### [To do]
After locating the line that contains "Where should I click to: Expand", quote it and all lines after it through the end of the entries, and nothing more. Pictures stay out.

-------- Source information

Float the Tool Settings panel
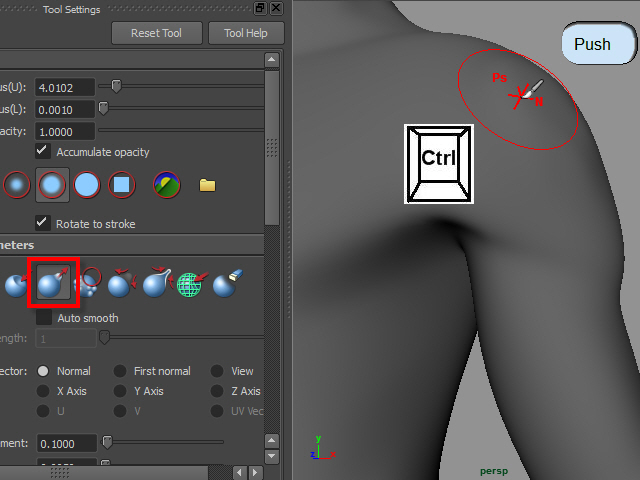Image resolution: width=640 pixels, height=480 pixels. (x=260, y=9)
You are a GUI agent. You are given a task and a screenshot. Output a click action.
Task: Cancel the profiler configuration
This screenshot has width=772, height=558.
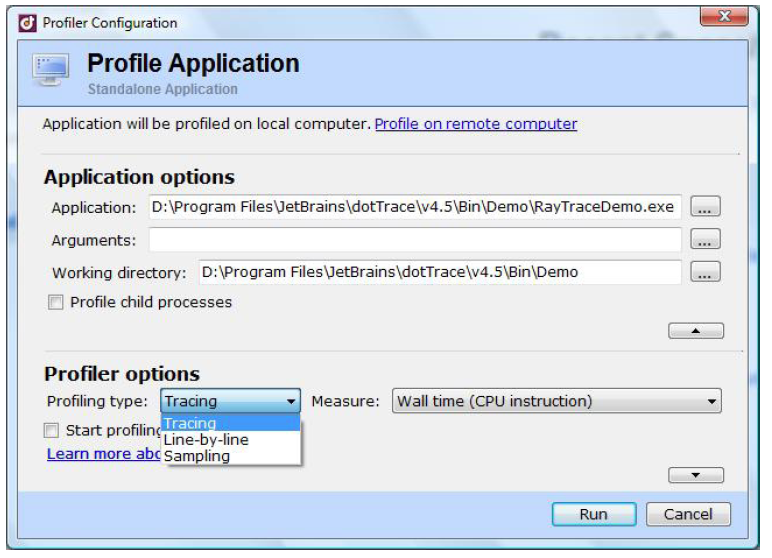point(687,514)
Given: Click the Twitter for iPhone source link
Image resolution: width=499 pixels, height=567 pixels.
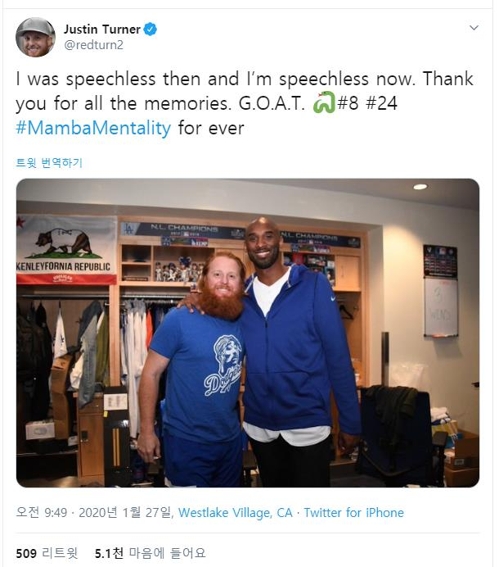Looking at the screenshot, I should point(354,512).
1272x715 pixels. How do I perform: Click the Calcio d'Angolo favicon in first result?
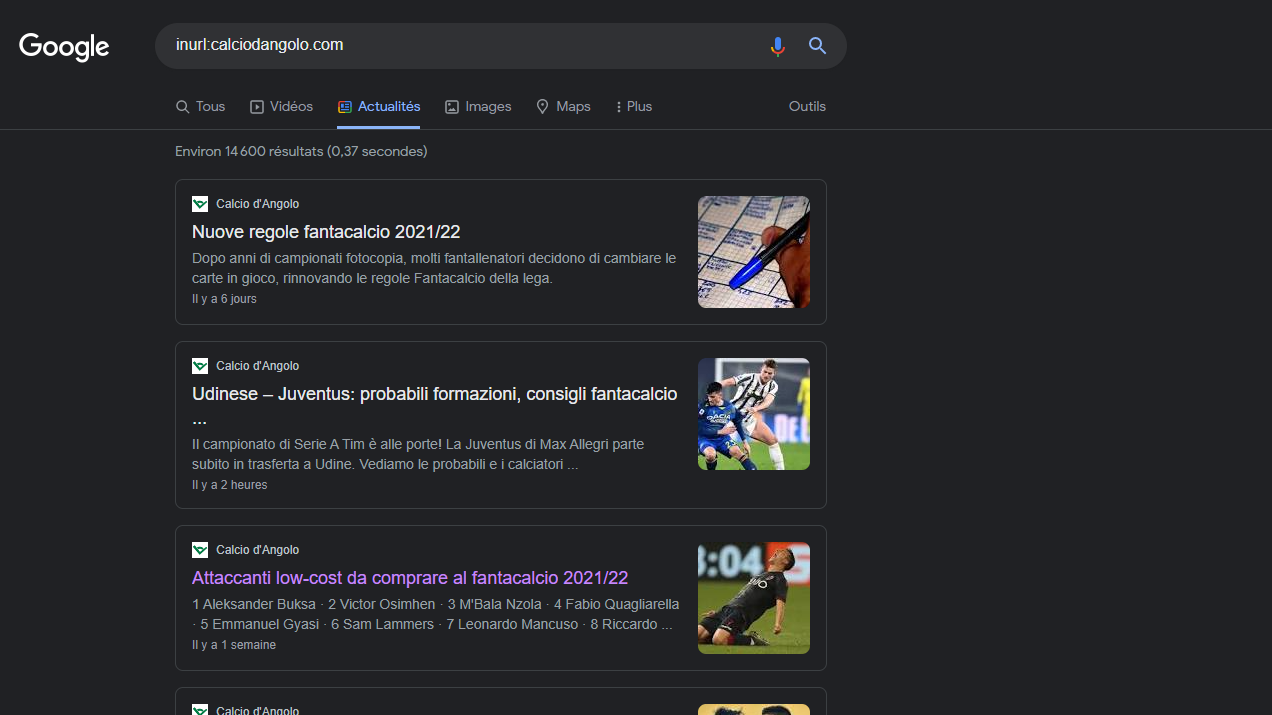[200, 204]
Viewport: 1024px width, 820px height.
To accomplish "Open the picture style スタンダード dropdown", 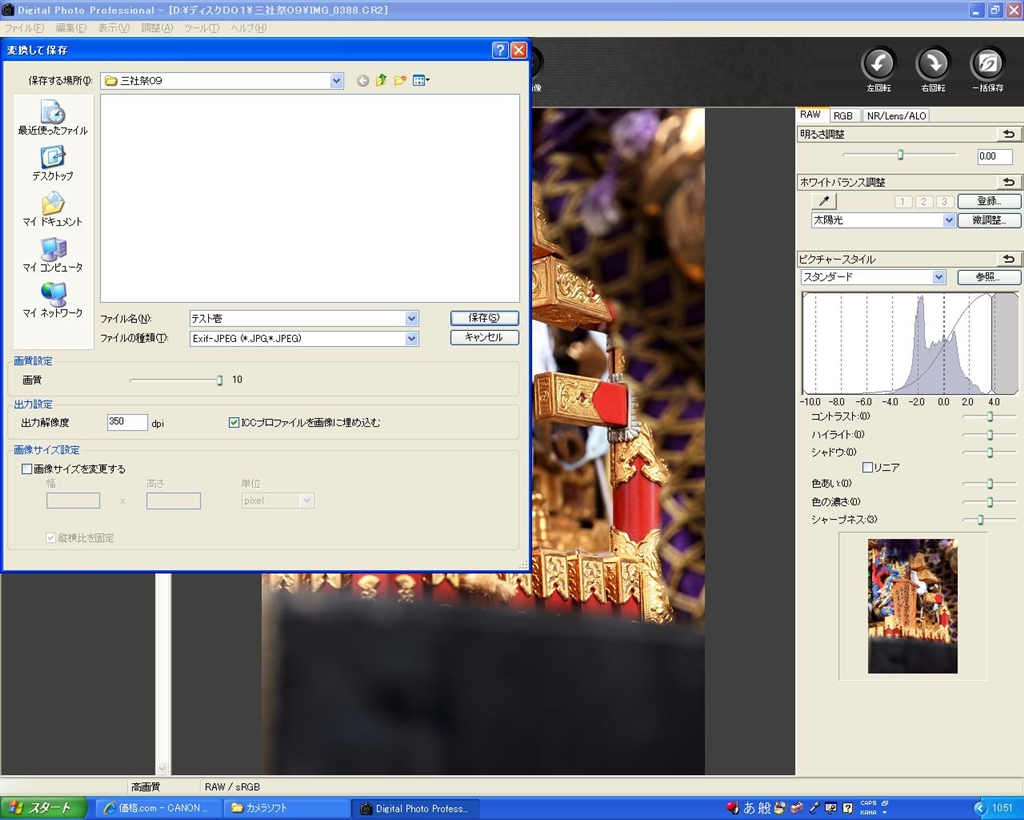I will [938, 277].
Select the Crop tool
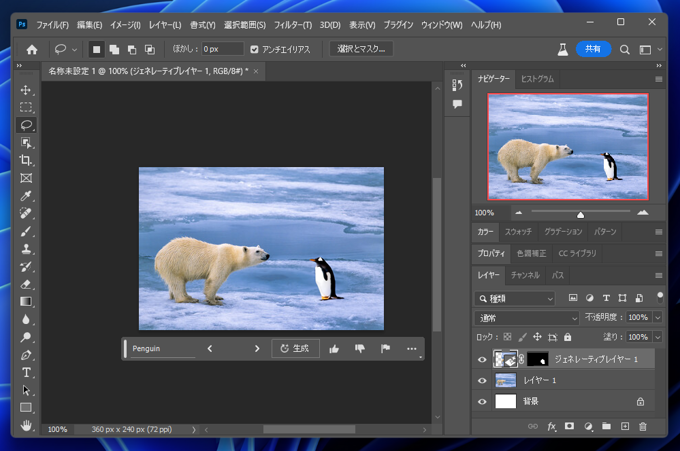Image resolution: width=680 pixels, height=451 pixels. [26, 160]
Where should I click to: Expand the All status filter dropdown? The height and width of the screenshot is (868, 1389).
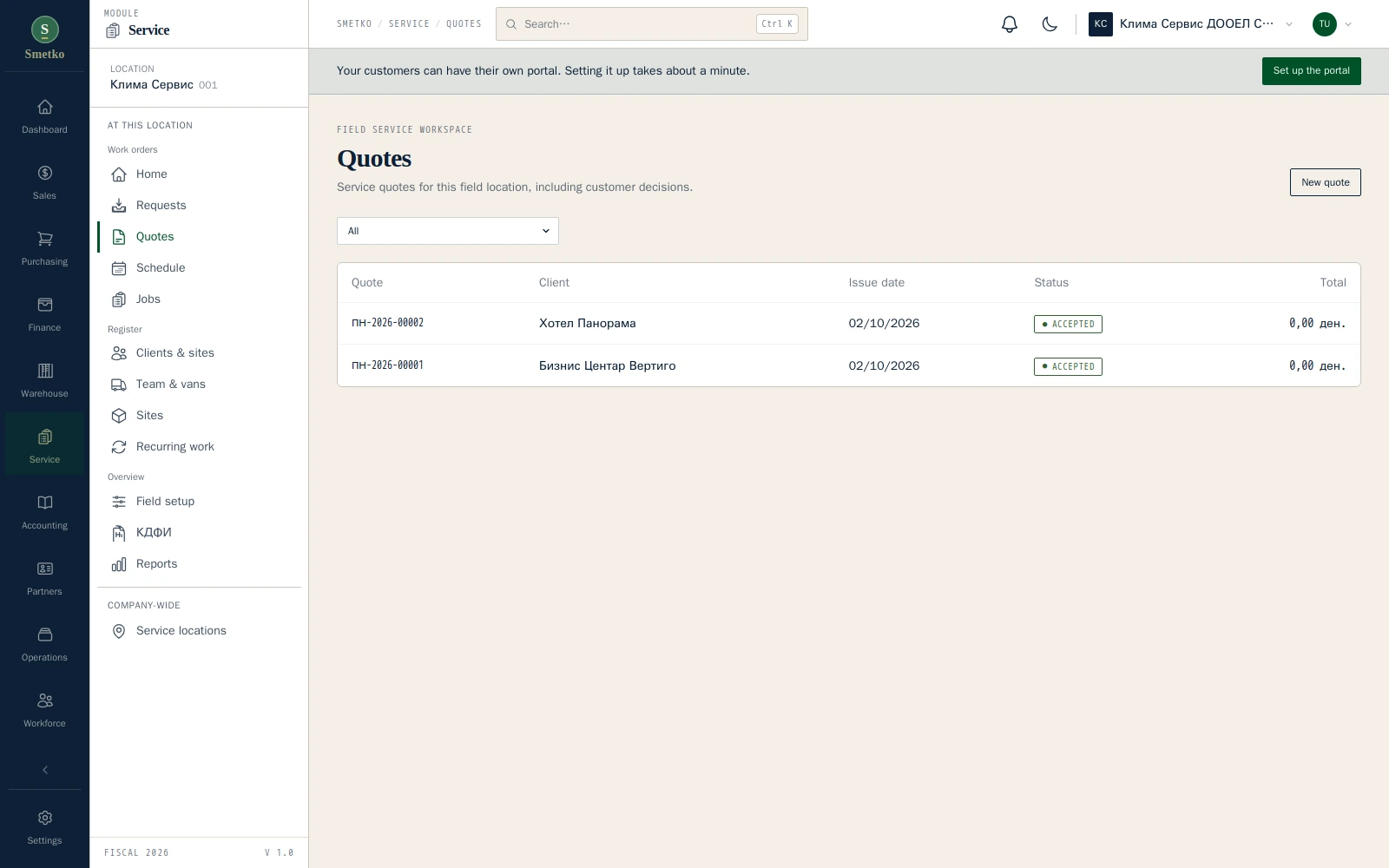coord(448,231)
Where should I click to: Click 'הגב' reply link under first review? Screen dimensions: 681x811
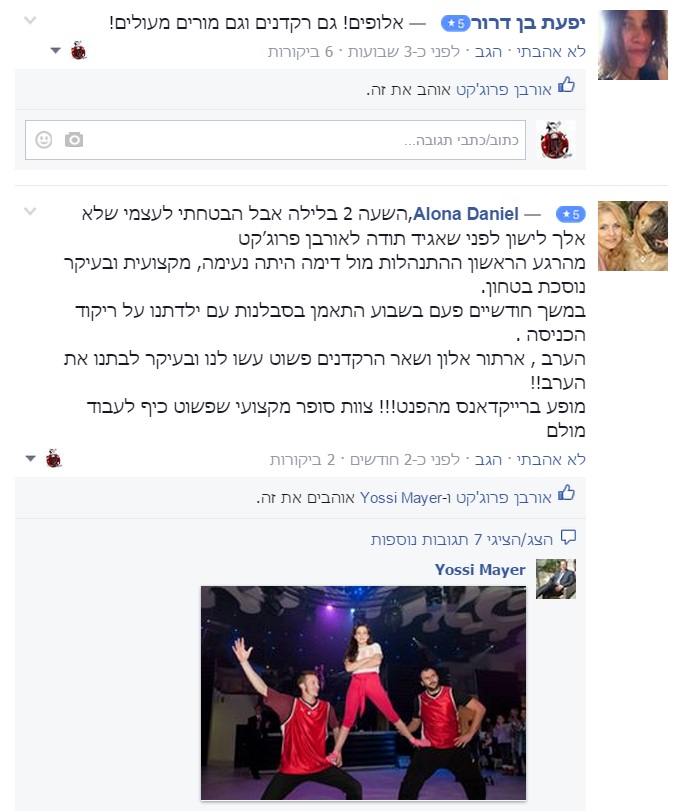pyautogui.click(x=488, y=52)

----------------

### [Your response]
Where should I click to: Expand the All status filter dropdown? The height and width of the screenshot is (868, 1389).
coord(448,231)
Where should I click to: Click 'הגב' reply link under first review? Screen dimensions: 681x811
pyautogui.click(x=488, y=52)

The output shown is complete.